What the task asks: Copy each entry as written.

──────── Records provided ────────

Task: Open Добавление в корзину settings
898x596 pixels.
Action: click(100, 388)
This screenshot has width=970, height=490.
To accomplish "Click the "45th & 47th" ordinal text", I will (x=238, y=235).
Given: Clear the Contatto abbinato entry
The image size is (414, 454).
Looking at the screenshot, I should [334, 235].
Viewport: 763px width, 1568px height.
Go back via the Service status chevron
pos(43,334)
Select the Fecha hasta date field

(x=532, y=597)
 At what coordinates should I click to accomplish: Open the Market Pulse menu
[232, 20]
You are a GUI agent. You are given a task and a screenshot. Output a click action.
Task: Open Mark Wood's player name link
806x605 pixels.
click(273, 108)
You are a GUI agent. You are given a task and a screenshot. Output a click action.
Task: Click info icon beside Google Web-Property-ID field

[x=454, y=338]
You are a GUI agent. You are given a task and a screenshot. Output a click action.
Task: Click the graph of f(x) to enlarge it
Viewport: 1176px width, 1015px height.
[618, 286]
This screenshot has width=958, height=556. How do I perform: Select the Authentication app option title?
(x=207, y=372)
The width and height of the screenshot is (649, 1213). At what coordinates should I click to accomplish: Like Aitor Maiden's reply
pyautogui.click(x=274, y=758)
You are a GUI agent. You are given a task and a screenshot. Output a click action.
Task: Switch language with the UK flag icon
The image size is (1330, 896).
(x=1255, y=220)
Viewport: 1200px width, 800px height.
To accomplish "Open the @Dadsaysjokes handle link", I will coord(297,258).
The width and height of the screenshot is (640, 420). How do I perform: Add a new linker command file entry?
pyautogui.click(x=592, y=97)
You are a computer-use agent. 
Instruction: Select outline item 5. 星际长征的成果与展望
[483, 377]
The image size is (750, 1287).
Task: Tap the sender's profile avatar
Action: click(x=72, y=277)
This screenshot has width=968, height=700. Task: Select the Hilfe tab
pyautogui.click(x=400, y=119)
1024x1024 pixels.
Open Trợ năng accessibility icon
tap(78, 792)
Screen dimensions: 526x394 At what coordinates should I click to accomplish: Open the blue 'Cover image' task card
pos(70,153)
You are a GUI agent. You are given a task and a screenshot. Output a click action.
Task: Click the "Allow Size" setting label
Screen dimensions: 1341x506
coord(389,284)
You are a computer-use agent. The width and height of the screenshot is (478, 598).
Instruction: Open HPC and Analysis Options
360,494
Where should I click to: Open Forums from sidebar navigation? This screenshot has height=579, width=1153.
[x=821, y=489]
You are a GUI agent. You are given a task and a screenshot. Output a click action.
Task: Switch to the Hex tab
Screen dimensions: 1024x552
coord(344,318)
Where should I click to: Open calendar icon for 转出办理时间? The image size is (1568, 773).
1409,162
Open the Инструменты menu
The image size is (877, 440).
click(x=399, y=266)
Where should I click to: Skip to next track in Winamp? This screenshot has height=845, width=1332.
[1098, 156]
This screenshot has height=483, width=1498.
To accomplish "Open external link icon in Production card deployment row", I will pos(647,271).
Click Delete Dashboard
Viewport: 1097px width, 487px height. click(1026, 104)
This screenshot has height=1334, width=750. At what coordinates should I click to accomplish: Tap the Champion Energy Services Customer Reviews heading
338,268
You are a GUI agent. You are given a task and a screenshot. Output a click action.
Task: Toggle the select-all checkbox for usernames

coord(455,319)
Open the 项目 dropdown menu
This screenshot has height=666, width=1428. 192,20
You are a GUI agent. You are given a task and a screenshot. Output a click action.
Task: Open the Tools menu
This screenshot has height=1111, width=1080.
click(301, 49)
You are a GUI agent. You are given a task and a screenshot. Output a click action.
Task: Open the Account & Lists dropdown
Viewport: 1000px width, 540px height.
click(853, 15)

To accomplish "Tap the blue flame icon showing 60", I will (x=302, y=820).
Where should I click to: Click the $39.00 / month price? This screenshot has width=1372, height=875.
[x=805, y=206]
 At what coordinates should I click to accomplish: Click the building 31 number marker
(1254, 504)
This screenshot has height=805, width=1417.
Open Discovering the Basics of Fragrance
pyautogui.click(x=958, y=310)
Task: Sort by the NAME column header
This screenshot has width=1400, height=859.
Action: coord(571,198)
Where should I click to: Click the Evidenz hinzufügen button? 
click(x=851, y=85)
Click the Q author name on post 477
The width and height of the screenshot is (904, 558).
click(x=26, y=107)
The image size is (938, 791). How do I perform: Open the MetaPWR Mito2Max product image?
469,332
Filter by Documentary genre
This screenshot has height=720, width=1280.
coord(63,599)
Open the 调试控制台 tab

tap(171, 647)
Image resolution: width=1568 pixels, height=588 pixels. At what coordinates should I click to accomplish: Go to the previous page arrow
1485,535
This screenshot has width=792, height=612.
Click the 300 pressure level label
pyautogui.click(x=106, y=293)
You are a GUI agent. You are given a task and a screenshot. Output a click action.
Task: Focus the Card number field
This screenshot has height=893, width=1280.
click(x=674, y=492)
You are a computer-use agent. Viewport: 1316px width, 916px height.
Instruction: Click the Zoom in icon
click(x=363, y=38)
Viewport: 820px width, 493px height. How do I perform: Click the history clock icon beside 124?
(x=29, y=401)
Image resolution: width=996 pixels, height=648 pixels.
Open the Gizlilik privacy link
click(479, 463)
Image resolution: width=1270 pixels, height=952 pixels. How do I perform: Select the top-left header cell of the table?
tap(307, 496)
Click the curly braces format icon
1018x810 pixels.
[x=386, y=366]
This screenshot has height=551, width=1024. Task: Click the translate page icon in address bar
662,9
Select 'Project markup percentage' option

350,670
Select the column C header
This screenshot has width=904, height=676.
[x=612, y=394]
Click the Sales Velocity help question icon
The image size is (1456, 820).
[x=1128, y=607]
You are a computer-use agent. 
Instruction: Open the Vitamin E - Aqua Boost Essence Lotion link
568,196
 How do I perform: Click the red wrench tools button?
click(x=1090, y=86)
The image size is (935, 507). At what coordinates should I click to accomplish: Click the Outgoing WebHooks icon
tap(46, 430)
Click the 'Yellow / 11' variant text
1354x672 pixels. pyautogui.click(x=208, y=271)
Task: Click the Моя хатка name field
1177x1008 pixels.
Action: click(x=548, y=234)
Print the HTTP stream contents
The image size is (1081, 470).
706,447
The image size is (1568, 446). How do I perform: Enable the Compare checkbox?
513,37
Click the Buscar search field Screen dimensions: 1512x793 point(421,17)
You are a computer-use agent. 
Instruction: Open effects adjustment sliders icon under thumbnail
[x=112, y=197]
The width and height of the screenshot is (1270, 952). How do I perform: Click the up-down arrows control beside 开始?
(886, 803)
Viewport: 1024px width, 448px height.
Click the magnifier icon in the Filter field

────────

Result:
Task: Open Добавление в корзину settings
898x596 pixels.
Action: click(100, 388)
This screenshot has width=970, height=490.
To accomplish "Click the "45th & 47th" ordinal text", I will (x=238, y=235).
Given: Clear the Contatto abbinato entry
The image size is (414, 454).
Looking at the screenshot, I should [334, 235].
Viewport: 763px width, 1568px height.
Go back via the Service status chevron
pos(43,334)
Select the Fecha hasta date field

(x=532, y=597)
 At what coordinates should I click to accomplish: Open the Market Pulse menu
[232, 20]
You are a GUI agent. You are given a task and a screenshot. Output a click action.
Task: Open Mark Wood's player name link
806x605 pixels.
click(273, 108)
You are a GUI agent. You are given a task and a screenshot. Output a click action.
Task: Click info icon beside Google Web-Property-ID field

[x=454, y=338]
You are a GUI agent. You are given a task and a screenshot. Output a click action.
Task: Click the graph of f(x) to enlarge it
Viewport: 1176px width, 1015px height.
[618, 286]
This screenshot has width=958, height=556. How do I perform: Select the Authentication app option title?
(x=207, y=372)
The width and height of the screenshot is (649, 1213). At what coordinates should I click to accomplish: Like Aitor Maiden's reply
pyautogui.click(x=274, y=758)
You are a GUI agent. You are given a task and a screenshot. Output a click action.
Task: Switch language with the UK flag icon
The image size is (1330, 896).
(x=1255, y=220)
Viewport: 1200px width, 800px height.
To accomplish "Open the @Dadsaysjokes handle link", I will coord(297,258).
The width and height of the screenshot is (640, 420). How do I perform: Add a new linker command file entry?
pyautogui.click(x=592, y=97)
You are a computer-use agent. 
Instruction: Select outline item 5. 星际长征的成果与展望
[483, 377]
The image size is (750, 1287).
Task: Tap the sender's profile avatar
Action: click(x=72, y=277)
This screenshot has width=968, height=700. Task: Select the Hilfe tab
pyautogui.click(x=400, y=119)
1024x1024 pixels.
Open Trợ năng accessibility icon
tap(78, 792)
Screen dimensions: 526x394 At what coordinates should I click to accomplish: Open the blue 'Cover image' task card
pos(70,153)
You are a GUI agent. You are given a task and a screenshot. Output a click action.
Task: Click the "Allow Size" setting label
Screen dimensions: 1341x506
coord(389,284)
You are a computer-use agent. The width and height of the screenshot is (478, 598).
Instruction: Open HPC and Analysis Options
360,494
Where should I click to: Open Forums from sidebar navigation? This screenshot has height=579, width=1153.
[x=821, y=489]
You are a GUI agent. You are given a task and a screenshot. Output a click action.
Task: Switch to the Hex tab
Screen dimensions: 1024x552
coord(344,318)
Where should I click to: Open calendar icon for 转出办理时间? The image size is (1568, 773).
1409,162
Open the Инструменты menu
The image size is (877, 440).
click(x=399, y=266)
Where should I click to: Skip to next track in Winamp? This screenshot has height=845, width=1332.
[1098, 156]
This screenshot has height=483, width=1498.
To accomplish "Open external link icon in Production card deployment row", I will pos(647,271).
Click Delete Dashboard
Viewport: 1097px width, 487px height. click(1026, 104)
This screenshot has height=1334, width=750. At what coordinates should I click to accomplish: Tap the Champion Energy Services Customer Reviews heading
338,268
You are a GUI agent. You are given a task and a screenshot. Output a click action.
Task: Toggle the select-all checkbox for usernames

coord(455,319)
Open the 项目 dropdown menu
This screenshot has height=666, width=1428. 192,20
You are a GUI agent. You are given a task and a screenshot. Output a click action.
Task: Open the Tools menu
This screenshot has height=1111, width=1080.
click(301, 49)
You are a GUI agent. You are given a task and a screenshot. Output a click action.
Task: Open the Account & Lists dropdown
Viewport: 1000px width, 540px height.
click(853, 15)

To accomplish "Tap the blue flame icon showing 60", I will (x=302, y=820).
Where should I click to: Click the $39.00 / month price? This screenshot has width=1372, height=875.
[x=805, y=206]
 At what coordinates should I click to accomplish: Click the building 31 number marker
(1254, 504)
This screenshot has height=805, width=1417.
Open Discovering the Basics of Fragrance
pyautogui.click(x=958, y=310)
Task: Sort by the NAME column header
This screenshot has width=1400, height=859.
Action: coord(571,198)
Where should I click to: Click the Evidenz hinzufügen button? 
click(x=851, y=85)
Click the Q author name on post 477
The width and height of the screenshot is (904, 558).
click(x=26, y=107)
The image size is (938, 791). How do I perform: Open the MetaPWR Mito2Max product image?
469,332
Filter by Documentary genre
This screenshot has height=720, width=1280.
coord(63,599)
Open the 调试控制台 tab

tap(171, 647)
Image resolution: width=1568 pixels, height=588 pixels. At what coordinates should I click to accomplish: Go to the previous page arrow
1485,535
This screenshot has width=792, height=612.
Click the 300 pressure level label
pyautogui.click(x=106, y=293)
You are a GUI agent. You are given a task and a screenshot. Output a click action.
Task: Focus the Card number field
This screenshot has height=893, width=1280.
click(x=674, y=492)
You are a computer-use agent. Viewport: 1316px width, 916px height.
Instruction: Click the Zoom in icon
click(x=363, y=38)
Viewport: 820px width, 493px height. How do I perform: Click the history clock icon beside 124?
(x=29, y=401)
Image resolution: width=996 pixels, height=648 pixels.
Open the Gizlilik privacy link
click(479, 463)
Image resolution: width=1270 pixels, height=952 pixels. How do I perform: Select the top-left header cell of the table?
tap(307, 496)
Click the curly braces format icon
1018x810 pixels.
[x=386, y=366]
This screenshot has height=551, width=1024. Task: Click the translate page icon in address bar
662,9
Select 'Project markup percentage' option

350,670
Select the column C header
This screenshot has width=904, height=676.
[x=612, y=394]
Click the Sales Velocity help question icon
The image size is (1456, 820).
[x=1128, y=607]
You are a computer-use agent. 
Instruction: Open the Vitamin E - Aqua Boost Essence Lotion link
568,196
 How do I perform: Click the red wrench tools button?
click(x=1090, y=86)
The image size is (935, 507). At what coordinates should I click to accomplish: Click the Outgoing WebHooks icon
tap(46, 430)
Click the 'Yellow / 11' variant text
1354x672 pixels. pyautogui.click(x=208, y=271)
Task: Click the Моя хатка name field
1177x1008 pixels.
Action: click(x=548, y=234)
Print the HTTP stream contents
The image size is (1081, 470).
706,447
The image size is (1568, 446). How do I perform: Enable the Compare checkbox?
513,37
Click the Buscar search field Screen dimensions: 1512x793 point(421,17)
You are a computer-use agent. 
Instruction: Open effects adjustment sliders icon under thumbnail
[x=112, y=197]
The width and height of the screenshot is (1270, 952). How do I perform: Click the up-down arrows control beside 开始?
(886, 803)
Viewport: 1024px width, 448px height.
Click the magnifier icon in the Filter field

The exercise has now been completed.